A sermon preached at Kowloon Union Church on Sunday 3rd August 2008 by Rev. Kwok Nai Wang. The scripture readings that day were Psalms 148 and I Corinthians 1:1-9.


One of the most serious problems of the Church to-day is that its members on the whole fall victims of their narrow and inadequate self-understanding of who they are as a body. In other words, we fail to comprehend on what is the Christian Church.

To the general public, the Christian Church is a religious organization, just like the Buddhist Association or the Islamic Society, and which does good things such as providing welfare for the needy and good education for their children. It also teaches people to be kind to each other.

For Christians, the Church probably means the church they attend. Other than that, Christians coming from different backgrounds have different ideas. For a Roman Catholic, the Church may mean an elegant building where the mass is celebrated; for an Anglican, a parish church (a church serving in a hunk of geography); for a Congregationist, a Christian organization; and for a Baptist, a Christian family, etc.

When Christians are asked why they go to church, they usually give the following answers: for spiritual comfort; for guidance; to hear a good sermon; to sing and to pray; or to meet friends or members of their extended families; etc. A good many Christians go to church because for better or worse it has become a habit for them.

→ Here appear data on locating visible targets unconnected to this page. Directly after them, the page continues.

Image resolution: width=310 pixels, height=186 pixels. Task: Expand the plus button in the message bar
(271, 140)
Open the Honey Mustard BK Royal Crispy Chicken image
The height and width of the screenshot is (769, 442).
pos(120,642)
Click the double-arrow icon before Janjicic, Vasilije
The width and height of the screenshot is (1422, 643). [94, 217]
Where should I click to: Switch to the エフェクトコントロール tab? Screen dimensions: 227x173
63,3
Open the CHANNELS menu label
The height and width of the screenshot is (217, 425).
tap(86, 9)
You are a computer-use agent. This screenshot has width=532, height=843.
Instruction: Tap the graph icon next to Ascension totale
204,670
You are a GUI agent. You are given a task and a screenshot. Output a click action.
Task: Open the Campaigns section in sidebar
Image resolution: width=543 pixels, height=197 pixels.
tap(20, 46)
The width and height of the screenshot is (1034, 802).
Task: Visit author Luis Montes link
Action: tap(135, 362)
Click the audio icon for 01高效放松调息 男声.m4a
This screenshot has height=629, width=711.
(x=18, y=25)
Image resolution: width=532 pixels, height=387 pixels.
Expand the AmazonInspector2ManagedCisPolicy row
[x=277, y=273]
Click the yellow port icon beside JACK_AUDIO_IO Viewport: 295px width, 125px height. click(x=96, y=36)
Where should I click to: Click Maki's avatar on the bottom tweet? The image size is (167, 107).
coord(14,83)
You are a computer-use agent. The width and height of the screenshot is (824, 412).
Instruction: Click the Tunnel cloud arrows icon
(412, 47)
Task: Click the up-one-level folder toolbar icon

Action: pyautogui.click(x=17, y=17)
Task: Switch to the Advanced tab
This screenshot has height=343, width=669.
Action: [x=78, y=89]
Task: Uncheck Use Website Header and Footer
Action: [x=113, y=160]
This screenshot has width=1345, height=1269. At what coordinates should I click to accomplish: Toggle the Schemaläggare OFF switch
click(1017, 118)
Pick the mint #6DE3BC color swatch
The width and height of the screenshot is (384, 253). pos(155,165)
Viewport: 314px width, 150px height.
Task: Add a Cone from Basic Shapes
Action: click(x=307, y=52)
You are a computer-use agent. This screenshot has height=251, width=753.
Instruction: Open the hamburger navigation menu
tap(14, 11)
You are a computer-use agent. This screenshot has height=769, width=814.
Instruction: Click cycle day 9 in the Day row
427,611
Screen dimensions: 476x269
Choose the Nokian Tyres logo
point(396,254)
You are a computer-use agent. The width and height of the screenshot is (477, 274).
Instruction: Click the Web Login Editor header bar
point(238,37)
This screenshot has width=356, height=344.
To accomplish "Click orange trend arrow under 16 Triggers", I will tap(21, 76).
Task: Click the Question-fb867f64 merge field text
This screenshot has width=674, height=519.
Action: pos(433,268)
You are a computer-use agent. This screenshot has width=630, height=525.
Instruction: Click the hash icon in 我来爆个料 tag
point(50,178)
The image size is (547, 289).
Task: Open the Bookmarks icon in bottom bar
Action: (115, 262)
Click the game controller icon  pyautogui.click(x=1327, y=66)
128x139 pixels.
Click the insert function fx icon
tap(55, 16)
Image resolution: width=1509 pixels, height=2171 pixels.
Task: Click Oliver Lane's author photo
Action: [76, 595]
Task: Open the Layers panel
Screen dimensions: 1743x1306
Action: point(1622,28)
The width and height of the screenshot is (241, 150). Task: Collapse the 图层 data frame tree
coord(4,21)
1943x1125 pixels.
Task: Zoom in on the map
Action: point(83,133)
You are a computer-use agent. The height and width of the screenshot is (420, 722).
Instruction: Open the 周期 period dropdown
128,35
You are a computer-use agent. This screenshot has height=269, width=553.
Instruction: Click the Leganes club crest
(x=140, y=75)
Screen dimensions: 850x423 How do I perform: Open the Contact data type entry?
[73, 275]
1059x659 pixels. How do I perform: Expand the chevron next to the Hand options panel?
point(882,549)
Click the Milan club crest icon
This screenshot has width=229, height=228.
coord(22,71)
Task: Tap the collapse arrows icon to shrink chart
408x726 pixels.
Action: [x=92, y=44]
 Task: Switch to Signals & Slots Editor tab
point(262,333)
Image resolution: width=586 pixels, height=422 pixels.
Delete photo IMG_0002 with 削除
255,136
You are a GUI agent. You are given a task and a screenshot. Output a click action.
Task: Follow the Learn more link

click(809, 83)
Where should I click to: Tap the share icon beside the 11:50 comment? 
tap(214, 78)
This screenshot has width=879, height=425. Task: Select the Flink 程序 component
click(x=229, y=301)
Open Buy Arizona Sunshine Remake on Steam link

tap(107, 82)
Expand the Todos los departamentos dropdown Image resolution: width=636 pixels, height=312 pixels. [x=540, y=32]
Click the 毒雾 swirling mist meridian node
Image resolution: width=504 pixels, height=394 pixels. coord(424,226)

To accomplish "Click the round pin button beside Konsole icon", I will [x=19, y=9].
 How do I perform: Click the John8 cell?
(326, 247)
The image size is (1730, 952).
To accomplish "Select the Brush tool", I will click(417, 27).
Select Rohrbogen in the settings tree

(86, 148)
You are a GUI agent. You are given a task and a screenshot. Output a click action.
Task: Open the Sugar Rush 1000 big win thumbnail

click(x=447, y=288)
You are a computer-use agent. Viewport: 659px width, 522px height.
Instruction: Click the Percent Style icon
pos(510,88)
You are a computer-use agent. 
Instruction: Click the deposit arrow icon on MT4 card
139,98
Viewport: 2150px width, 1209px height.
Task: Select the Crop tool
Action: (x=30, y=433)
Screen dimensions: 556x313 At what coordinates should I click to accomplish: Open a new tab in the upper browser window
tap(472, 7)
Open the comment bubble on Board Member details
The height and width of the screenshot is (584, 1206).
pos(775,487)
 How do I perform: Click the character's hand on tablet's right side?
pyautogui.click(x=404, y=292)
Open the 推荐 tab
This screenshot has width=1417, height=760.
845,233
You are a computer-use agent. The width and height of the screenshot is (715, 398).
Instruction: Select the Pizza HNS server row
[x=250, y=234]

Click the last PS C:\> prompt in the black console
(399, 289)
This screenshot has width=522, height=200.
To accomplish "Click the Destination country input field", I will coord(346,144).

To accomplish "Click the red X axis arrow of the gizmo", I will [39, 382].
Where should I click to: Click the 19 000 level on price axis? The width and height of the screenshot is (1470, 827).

All these are honest answers. But at the same time, they reflect the fact that most people, Christians included, do not understand what the Church is all about. From the answers cited above, we can deduce that people’s ideas of the Church is too narrow: that the church is “my church”, and that the church does good to me. It is also too shallow: that the church has been cut off from its roots. In brief, they lack an understanding that the church is both universal and historical.

In the winter of 1970, I undertook an exposure tour of four weeks in the West side of Chicago where the Ecumenical Institute had launched a community re-development project.

Basically this project attempted to work with the residents who were mostly black people and who lived in the 10-city blocks near the West Congress Parkway, not too far away from down-town Chicago, It was a notorious ghetto in the City of Chicago. Most housing and accomodations were in shambles. The streets were full of street sleepers, alcoholics and drug-addicts. The crime rate was rampant; the school drop-out rate very high. It was discovered that the problem behind all these problems was that most of the residents had a “victim image”. Their self-image was very low. Because of this low self-esteem, practically all felt that they had no hope in the future. So they gave up.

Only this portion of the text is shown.